Но ранее, на плоской крыше, он стоял безмолвно, с погасшей «гаваной» во рту. Оба в шляпах, в зимних пальто, словно готовые к отъезду. Темные – на фоне неба. Величественная пара. Вот и Бранденбургские ворота были лишь серой массой, которую время от времени вырывали из тьмы полицейские прожектора. Потом факельное шествие приблизилось и разлилось во всю ширину улицы, лишь на короткое время разделенное колоннами ворот, чтобы затем снова слиться воедино, неотвратимое, неудержимое, торжественное, судьбоносное, освещая собой ночь, подсвечивая ворота до самой квадриги, до края шлема, до знака победы у богини. Даже мы, стоявшие на крыше либерманновского дома, были озарены тем роковым блеском, но одновременно нас достиг дым и зловоние от сотен тысяч, а то и больше факелов.
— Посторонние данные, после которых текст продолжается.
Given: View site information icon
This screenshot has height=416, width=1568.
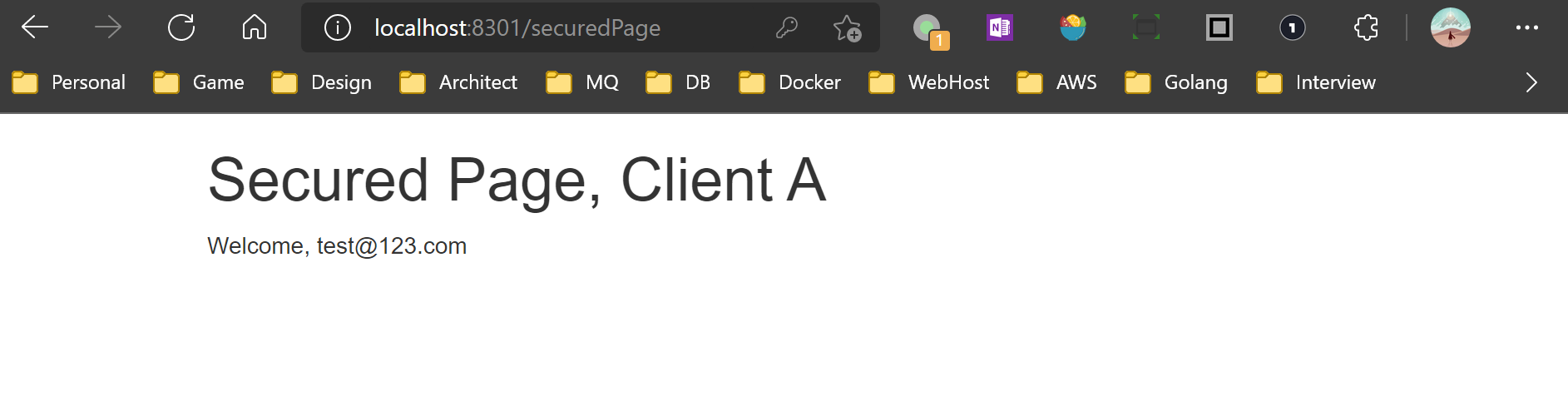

Какой позор! С превеликим ужасом я должен признать, что это зрелище, нет, даже не зрелище, а картина грозного явления природы меня хоть и ужаснула, но в то же время глубоко взволновала. От нее исходила некая воля, которой хотелось повиноваться. Этому возвышенному движению рока ничто не противостояло. Это был поток, который увлекал за собой. И ликование, поднимающееся снизу со всех сторон, вполне могло вызвать и у меня восторженный клич «Зигхайль», когда бы Макс Либерман не сопроводил его тем словцом, которое позднее, словно пароль, шепотком пробежало по всему городу. Отвратив свой взор от исторической картины, как от увенчанного сверканием окорока истории, он с берлинским акцентом изрек: «Я просто не в состоянии столько сожрать, сколько мне хотелось бы выблевать».

Когда Мастер покидал плоскую крышу своего дома, Марта взяла его под руку. Я же начал подыскивать слова, достаточно убедительные, чтобы уговорить престарелую чету бежать из Германии. Но ни одно из слов не казалось мне подходящим. Их нельзя было пересадить в другую почву, нельзя даже в Амстердам, куда я в самом непродолжительном времени бежал вместе с Берн-дом. Во всяком случае, для наших любимых картин – некоторые из них кисти Либермана – уже несколько лет спустя Швейцария послужила относительно надежным, хотя и не очень приятным убежищем. Бернд меня оставил… Ах… Впрочем, это уже другая история.